Print the records below exactly, with no pictures.

Dataset excerpts:
--
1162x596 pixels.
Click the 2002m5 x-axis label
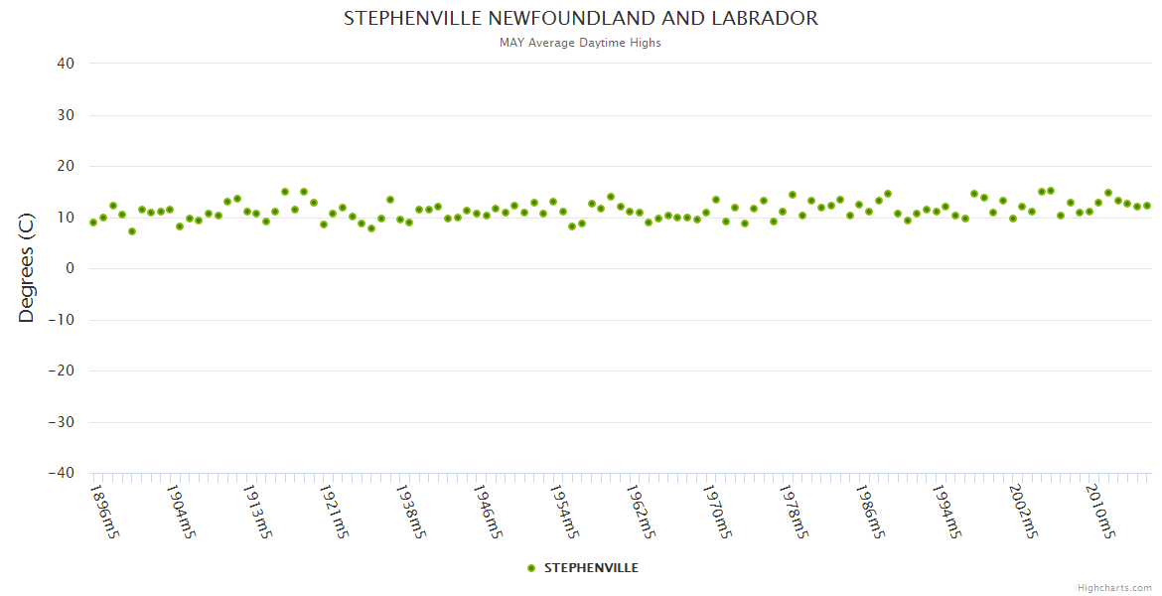pos(1023,512)
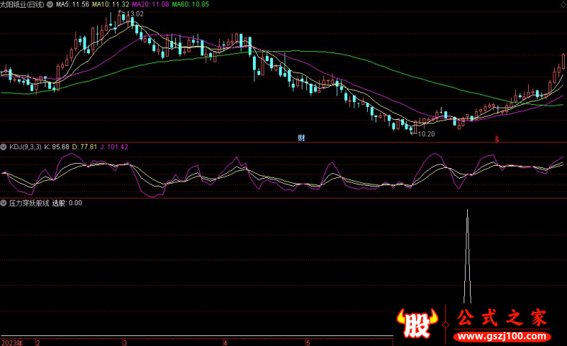Image resolution: width=567 pixels, height=346 pixels.
Task: Click the month 5 time axis marker
Action: click(308, 342)
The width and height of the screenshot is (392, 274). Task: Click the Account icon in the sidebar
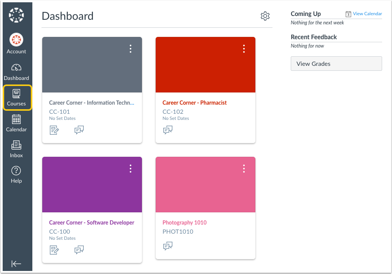point(16,42)
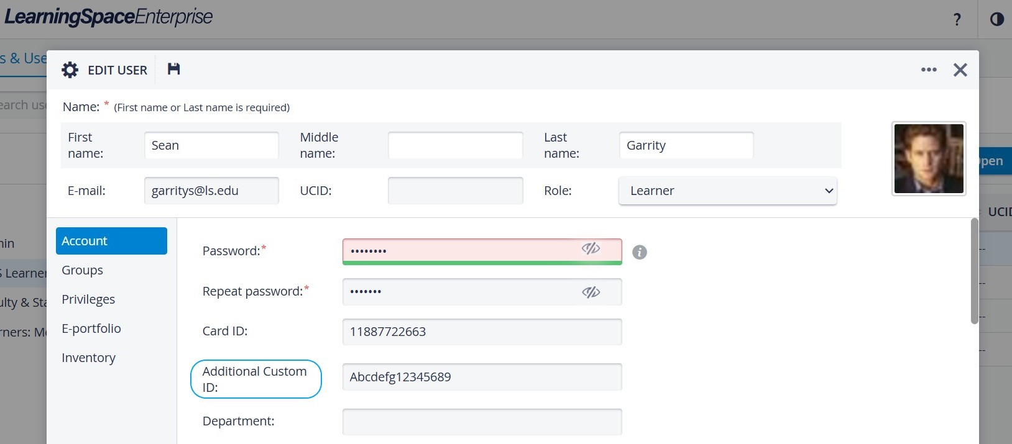Save user with the floppy disk icon
This screenshot has height=444, width=1012.
174,69
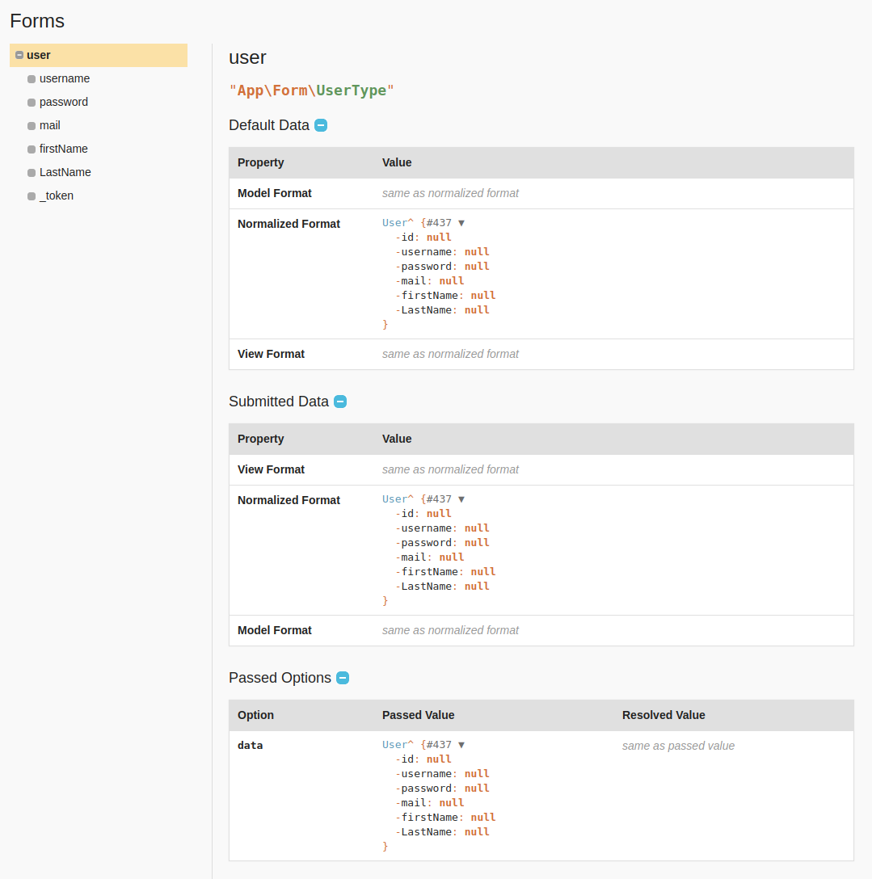Viewport: 872px width, 879px height.
Task: Collapse the User object dump under Submitted Data
Action: coord(461,498)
--
Task response:
1162x596 pixels.
Click the 2002m5 x-axis label
pos(1023,512)
Image resolution: width=567 pixels, height=346 pixels.
Task: Click the month 5 time axis marker
Action: click(308, 342)
The width and height of the screenshot is (392, 274). Task: Click the Account icon in the sidebar
point(16,42)
Save user with the floppy disk icon
This screenshot has height=444, width=1012.
174,69
Viewport: 872px width, 879px height.
Task: Collapse the User object dump under Submitted Data
Action: coord(461,498)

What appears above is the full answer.